» What the task asks
Rewrite the part of the records that opens with the line containing "Find the location of a particular element. Image" and closes with the line containing "at (106, 239).", swapping "GUI agent" for "UI helper" and leaving everything else the same.

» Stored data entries
──────────
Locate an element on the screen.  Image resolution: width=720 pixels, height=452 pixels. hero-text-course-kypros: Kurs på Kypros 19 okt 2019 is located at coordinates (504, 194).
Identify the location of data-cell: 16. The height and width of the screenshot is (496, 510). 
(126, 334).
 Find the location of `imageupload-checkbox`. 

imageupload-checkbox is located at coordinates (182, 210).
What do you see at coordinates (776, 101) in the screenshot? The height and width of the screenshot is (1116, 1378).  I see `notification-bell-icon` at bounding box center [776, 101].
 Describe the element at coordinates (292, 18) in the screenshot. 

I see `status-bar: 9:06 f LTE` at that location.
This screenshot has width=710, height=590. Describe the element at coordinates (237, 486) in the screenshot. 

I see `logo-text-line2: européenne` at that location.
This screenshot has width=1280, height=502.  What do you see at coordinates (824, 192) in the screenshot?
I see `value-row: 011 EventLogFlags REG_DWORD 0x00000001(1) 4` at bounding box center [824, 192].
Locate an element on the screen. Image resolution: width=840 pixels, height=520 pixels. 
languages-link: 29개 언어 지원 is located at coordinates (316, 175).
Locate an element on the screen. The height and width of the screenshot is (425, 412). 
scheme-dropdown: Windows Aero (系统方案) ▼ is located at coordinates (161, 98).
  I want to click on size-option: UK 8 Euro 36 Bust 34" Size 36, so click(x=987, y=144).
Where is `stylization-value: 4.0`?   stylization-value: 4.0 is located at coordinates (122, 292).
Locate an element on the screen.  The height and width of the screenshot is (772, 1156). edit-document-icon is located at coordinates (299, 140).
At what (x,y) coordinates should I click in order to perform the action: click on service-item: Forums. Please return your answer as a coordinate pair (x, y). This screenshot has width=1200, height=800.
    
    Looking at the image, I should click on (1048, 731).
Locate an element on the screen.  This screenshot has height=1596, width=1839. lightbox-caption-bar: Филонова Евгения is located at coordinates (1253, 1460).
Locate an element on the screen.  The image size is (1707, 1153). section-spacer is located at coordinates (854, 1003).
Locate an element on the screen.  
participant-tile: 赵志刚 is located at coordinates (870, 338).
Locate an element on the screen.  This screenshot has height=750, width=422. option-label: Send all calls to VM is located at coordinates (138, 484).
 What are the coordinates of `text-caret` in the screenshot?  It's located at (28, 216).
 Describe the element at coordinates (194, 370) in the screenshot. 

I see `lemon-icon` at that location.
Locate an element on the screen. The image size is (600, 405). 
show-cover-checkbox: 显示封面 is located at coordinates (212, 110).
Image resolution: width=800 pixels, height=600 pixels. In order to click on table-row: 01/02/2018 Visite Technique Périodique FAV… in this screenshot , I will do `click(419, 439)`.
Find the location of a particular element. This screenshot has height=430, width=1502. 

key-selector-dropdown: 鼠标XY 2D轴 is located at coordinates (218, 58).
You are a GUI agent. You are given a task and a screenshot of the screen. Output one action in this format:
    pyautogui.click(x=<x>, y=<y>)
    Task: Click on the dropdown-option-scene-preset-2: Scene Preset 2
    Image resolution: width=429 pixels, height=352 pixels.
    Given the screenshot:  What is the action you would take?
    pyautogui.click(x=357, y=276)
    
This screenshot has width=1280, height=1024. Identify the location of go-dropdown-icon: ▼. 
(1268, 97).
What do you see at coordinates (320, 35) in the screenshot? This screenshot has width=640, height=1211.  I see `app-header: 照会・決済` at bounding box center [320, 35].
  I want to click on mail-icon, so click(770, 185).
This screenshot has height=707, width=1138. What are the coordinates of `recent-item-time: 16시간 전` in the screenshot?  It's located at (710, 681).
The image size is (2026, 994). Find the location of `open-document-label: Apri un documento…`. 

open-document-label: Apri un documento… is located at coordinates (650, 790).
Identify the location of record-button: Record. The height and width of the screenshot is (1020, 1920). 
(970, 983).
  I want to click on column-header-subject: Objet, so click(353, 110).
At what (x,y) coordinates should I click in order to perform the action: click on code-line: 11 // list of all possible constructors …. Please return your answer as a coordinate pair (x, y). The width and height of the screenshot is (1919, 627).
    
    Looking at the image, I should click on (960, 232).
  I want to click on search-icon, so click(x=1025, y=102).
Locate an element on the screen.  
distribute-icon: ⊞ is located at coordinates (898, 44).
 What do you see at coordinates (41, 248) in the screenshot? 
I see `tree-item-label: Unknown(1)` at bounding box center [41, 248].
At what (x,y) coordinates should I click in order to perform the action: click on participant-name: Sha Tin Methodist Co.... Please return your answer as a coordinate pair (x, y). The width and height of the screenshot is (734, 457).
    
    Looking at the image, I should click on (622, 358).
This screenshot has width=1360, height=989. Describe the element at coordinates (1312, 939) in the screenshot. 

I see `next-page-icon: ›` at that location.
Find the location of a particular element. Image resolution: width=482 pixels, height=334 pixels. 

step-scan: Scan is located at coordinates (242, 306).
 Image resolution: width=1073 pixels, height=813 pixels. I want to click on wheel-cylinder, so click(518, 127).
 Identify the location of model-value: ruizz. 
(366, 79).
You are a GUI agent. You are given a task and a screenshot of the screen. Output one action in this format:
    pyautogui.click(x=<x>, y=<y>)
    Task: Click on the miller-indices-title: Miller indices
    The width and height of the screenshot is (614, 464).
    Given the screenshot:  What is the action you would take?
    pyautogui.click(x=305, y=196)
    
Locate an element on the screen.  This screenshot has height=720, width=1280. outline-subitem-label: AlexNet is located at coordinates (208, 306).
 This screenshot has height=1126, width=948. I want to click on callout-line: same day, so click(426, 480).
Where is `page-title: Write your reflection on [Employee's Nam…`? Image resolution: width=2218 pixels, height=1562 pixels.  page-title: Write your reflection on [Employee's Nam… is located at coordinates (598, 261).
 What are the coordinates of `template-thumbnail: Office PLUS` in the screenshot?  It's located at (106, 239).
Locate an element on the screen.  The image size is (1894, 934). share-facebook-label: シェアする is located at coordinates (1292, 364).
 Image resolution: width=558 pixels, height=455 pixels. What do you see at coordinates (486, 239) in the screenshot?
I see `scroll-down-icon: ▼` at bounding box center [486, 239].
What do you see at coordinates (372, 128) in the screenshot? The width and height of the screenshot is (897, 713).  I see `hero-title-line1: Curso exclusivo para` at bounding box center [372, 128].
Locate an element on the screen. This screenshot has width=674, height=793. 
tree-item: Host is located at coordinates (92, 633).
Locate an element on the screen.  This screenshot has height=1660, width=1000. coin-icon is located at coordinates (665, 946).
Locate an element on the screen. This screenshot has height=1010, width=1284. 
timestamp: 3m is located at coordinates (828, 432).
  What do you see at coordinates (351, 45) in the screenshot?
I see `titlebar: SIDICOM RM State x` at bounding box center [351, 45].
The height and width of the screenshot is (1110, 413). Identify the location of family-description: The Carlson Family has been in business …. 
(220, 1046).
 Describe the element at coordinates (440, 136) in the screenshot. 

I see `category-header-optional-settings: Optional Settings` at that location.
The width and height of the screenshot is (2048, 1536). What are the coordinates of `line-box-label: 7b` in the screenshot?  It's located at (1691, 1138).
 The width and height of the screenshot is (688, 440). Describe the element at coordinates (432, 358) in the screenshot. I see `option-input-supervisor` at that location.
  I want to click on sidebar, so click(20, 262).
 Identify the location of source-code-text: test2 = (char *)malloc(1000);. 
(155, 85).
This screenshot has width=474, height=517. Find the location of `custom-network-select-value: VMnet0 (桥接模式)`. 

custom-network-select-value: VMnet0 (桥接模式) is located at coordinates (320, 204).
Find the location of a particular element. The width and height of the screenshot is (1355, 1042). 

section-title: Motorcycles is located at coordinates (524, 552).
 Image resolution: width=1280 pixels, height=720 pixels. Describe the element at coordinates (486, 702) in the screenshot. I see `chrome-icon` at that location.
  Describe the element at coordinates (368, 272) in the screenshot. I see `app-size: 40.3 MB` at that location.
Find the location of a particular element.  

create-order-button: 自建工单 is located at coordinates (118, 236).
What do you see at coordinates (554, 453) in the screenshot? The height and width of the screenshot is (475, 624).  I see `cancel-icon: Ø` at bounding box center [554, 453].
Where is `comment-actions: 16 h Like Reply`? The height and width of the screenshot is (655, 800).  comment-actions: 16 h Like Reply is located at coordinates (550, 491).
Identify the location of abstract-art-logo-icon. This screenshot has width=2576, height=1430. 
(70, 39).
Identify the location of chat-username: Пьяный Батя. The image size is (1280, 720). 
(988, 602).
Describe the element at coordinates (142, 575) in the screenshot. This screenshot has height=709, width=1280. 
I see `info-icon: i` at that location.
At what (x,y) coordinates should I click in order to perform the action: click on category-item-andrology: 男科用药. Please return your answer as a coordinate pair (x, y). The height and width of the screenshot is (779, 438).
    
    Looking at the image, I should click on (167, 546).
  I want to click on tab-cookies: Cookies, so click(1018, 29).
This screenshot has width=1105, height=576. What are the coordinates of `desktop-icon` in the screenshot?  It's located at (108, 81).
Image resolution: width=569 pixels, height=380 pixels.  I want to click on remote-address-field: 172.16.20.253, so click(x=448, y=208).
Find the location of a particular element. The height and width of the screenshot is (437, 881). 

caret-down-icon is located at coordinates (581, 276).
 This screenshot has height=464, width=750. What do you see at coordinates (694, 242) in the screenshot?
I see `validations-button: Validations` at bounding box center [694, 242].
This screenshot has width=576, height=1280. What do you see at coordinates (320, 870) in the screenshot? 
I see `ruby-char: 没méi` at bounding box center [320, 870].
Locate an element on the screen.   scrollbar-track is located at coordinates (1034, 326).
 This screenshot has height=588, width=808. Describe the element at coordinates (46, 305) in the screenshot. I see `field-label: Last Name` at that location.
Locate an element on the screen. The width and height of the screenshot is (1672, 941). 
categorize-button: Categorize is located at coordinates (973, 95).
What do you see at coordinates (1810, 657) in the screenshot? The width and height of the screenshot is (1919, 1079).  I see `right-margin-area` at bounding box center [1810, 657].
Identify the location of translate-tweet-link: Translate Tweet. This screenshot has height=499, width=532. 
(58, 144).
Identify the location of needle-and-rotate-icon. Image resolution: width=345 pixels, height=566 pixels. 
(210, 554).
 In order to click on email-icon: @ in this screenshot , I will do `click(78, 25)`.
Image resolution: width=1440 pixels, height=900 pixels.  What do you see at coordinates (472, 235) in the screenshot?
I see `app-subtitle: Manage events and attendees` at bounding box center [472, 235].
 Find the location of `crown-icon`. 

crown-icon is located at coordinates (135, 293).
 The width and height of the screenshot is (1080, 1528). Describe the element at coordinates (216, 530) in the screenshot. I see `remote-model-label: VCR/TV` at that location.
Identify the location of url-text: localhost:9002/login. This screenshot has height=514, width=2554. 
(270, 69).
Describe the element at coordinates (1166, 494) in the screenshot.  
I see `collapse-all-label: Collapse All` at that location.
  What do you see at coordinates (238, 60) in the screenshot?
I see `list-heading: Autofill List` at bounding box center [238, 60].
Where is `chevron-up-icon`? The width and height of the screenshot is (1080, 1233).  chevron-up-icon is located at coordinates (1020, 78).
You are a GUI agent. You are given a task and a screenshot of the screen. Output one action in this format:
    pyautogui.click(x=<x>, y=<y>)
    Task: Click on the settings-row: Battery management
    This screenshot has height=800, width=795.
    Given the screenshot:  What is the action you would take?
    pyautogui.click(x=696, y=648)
──────────
» Result for this task
Find the location of a particular element. Image resolution: width=482 pixels, height=334 pixels. 

step-scan: Scan is located at coordinates (242, 306).
 Image resolution: width=1073 pixels, height=813 pixels. I want to click on wheel-cylinder, so click(518, 127).
 Identify the location of model-value: ruizz. 
(366, 79).
You are a UI helper. You are given a task and a screenshot of the screen. Output one action in this format:
    pyautogui.click(x=<x>, y=<y>)
    Task: Click on the miller-indices-title: Miller indices
    The width and height of the screenshot is (614, 464).
    Given the screenshot:  What is the action you would take?
    pyautogui.click(x=305, y=196)
    
Locate an element on the screen.  This screenshot has height=720, width=1280. outline-subitem-label: AlexNet is located at coordinates (208, 306).
 This screenshot has height=1126, width=948. I want to click on callout-line: same day, so click(426, 480).
Where is `page-title: Write your reflection on [Employee's Nam…`? Image resolution: width=2218 pixels, height=1562 pixels.  page-title: Write your reflection on [Employee's Nam… is located at coordinates (598, 261).
 What are the coordinates of `template-thumbnail: Office PLUS` in the screenshot?  It's located at (106, 239).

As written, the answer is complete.